How you access an object can be important in Python
One of the less than obvious things about Python is that it can matter
a lot just how you access an object, and not just for performance
reasons. Accessing the same object through two different names can have
drastically different results under some circumstances, as yesterday's
entry about frame.f_locals
shows.
(This is especially the case when resolving one of the names involves a C module (instead of just a Python one). C modules generally need 'getter' functions to translate their C-level data structures into the Python representation of them, so there's a greater temptation to make the getter functions do something clever since they already exist.)
The fundamental thing happening is that when you look up attributes on
an object, you give that object an opportunity to hijack your lookup and
do something clever (or at least something that it thinks is clever).
This happens every time you perform an attribute lookup, because Python
does not cache them (and cannot in the presence of any of the various
attribute lookup interception functions). Thus, every time you access
thing.attribute
you can get a different result, or you can get the
same result but something is done to it behind your back (as was the
case with frame.f_locals
).
(I checked and the frame.f_locals
getter does always return the same
dictionary object, it just mangles it every time.)
Obviously, this can lead to very counterintuitive or outright nonsensical results, ones that generally take reading the source code of the object involved to understand. (As handily illustrated last entry.)
Note that this is different from returning objects that are themselves
magic. Again, frame.f_locals
is an excellent example; what it
returns is a standard dictionary, so everything you do with the actual
dictionary is perfectly normal. It is just that every time you do an
attribute lookup on frame.f_locals
to get that dictionary object,
something special happens.
As far as I know, the rules on what can be intercepted this way are:
- local and global name lookups can't be intercepted at all.
- module name lookups (ie, accessing '
module.thing
') for Python modules can be intercepted if you try hard but this is vanishingly rare. - object and class attribute lookups can easily be intercepted.
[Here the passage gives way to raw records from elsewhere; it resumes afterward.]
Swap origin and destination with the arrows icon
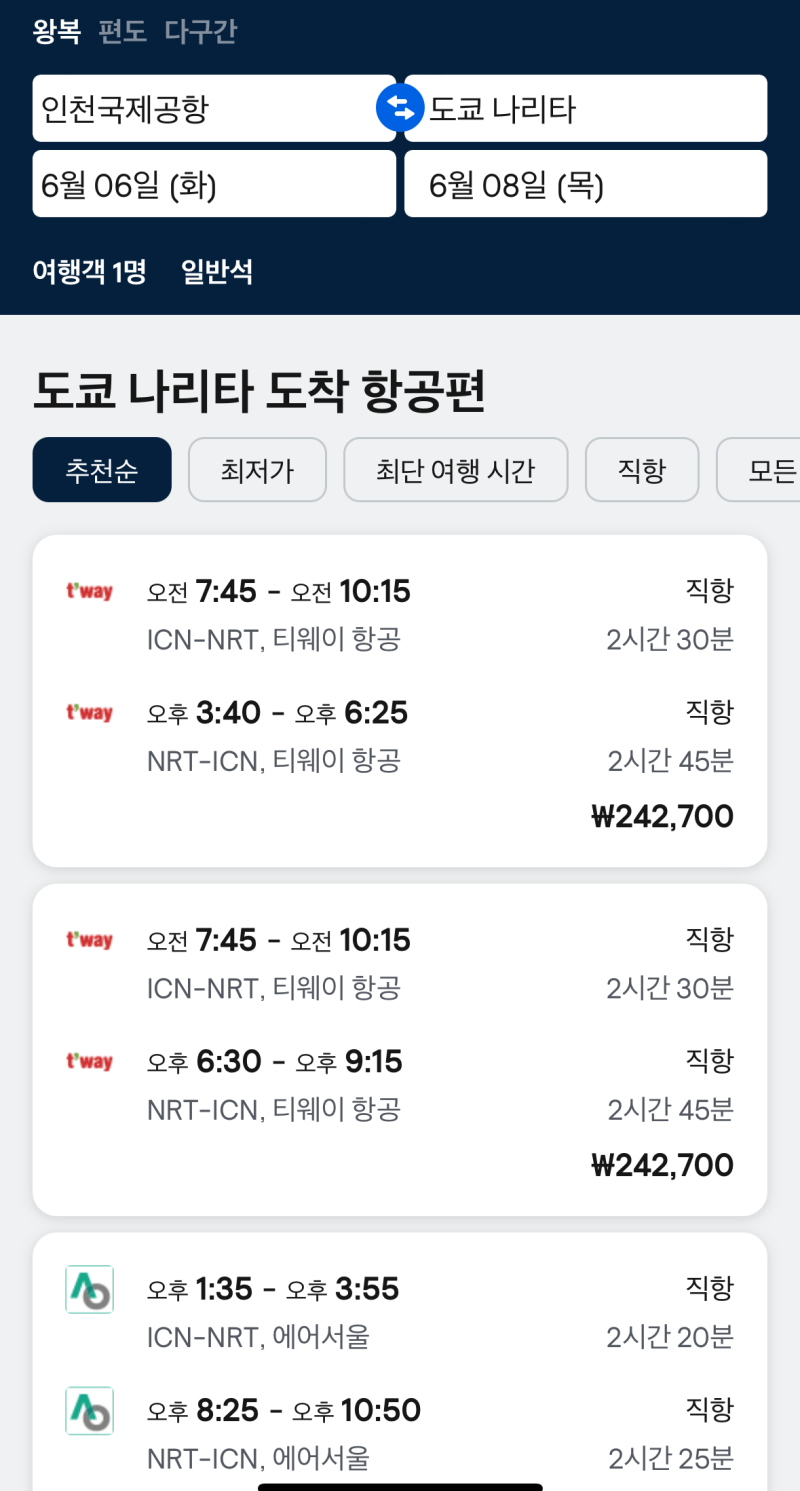The height and width of the screenshot is (1491, 800). [400, 108]
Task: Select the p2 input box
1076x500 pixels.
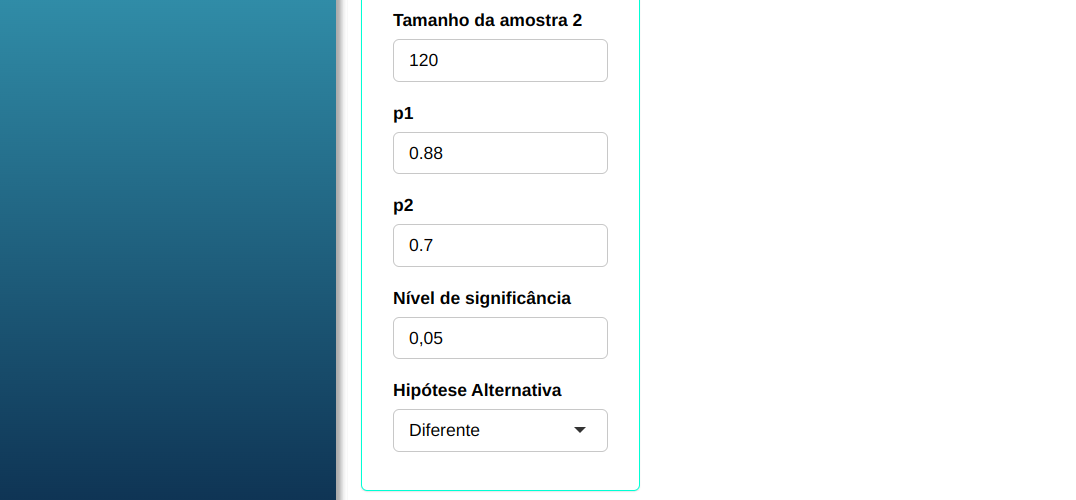Action: pyautogui.click(x=500, y=246)
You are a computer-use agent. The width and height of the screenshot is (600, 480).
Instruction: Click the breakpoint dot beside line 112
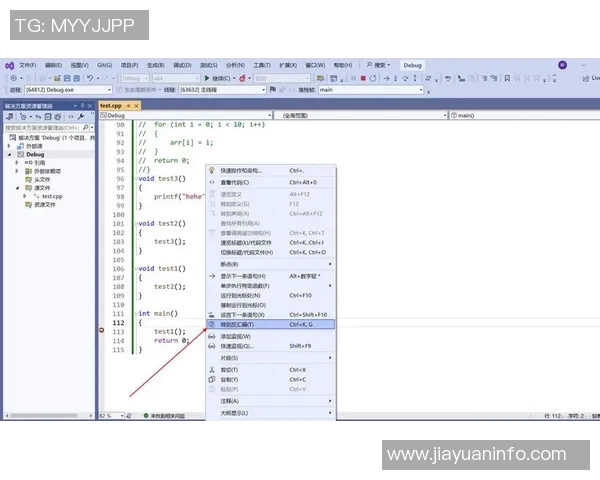coord(102,330)
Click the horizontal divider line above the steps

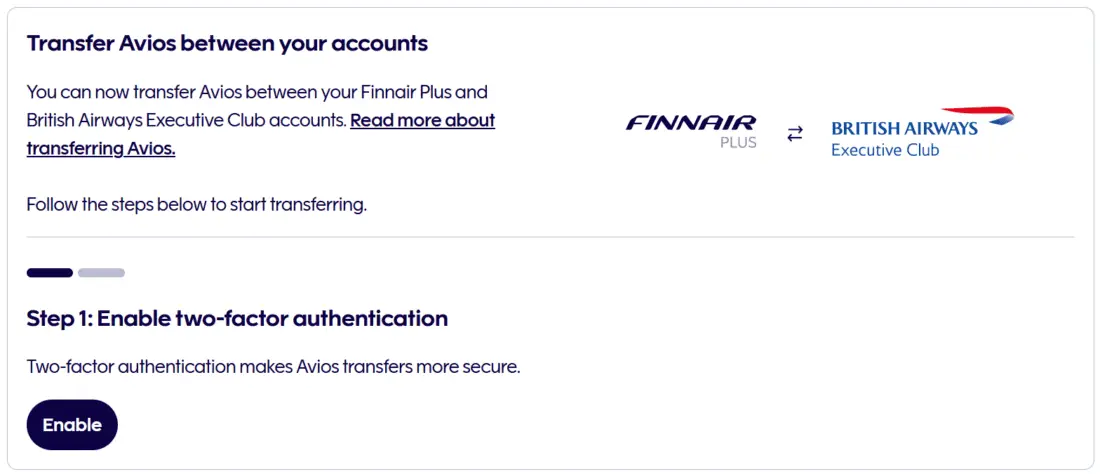pyautogui.click(x=550, y=237)
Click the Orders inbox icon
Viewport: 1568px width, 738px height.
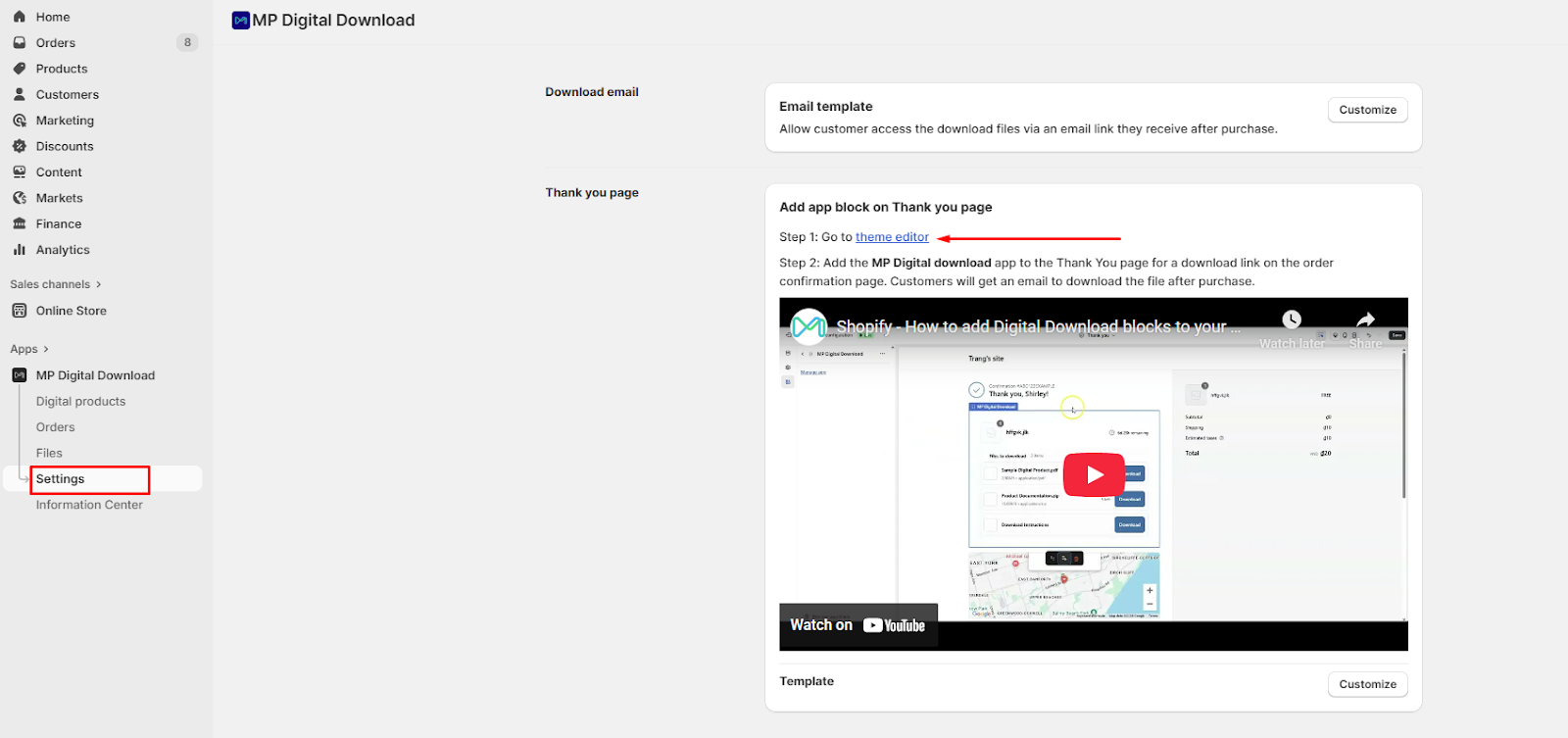point(19,43)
- all lookups involving C-level objects and modules can easily be intercepted and often are, because there generally has to be some C-to-Python translation done anyways.
(Technically you might be able to do something excessively clever with lookups in your own module's global namespace, but if so hopefully you know about it. Because of how they are implemented, local variable lookups are truly un-interceptable.)
My intuition is that C modules are more likely to do special magic on attribute access than Python modules, because in C it is easier to mutate a standard Python object just before you return it than it is to return an entirely custom object with custom behavior. In Python code it's more even, so you're more likely to see such magic done through objects with customized behavior.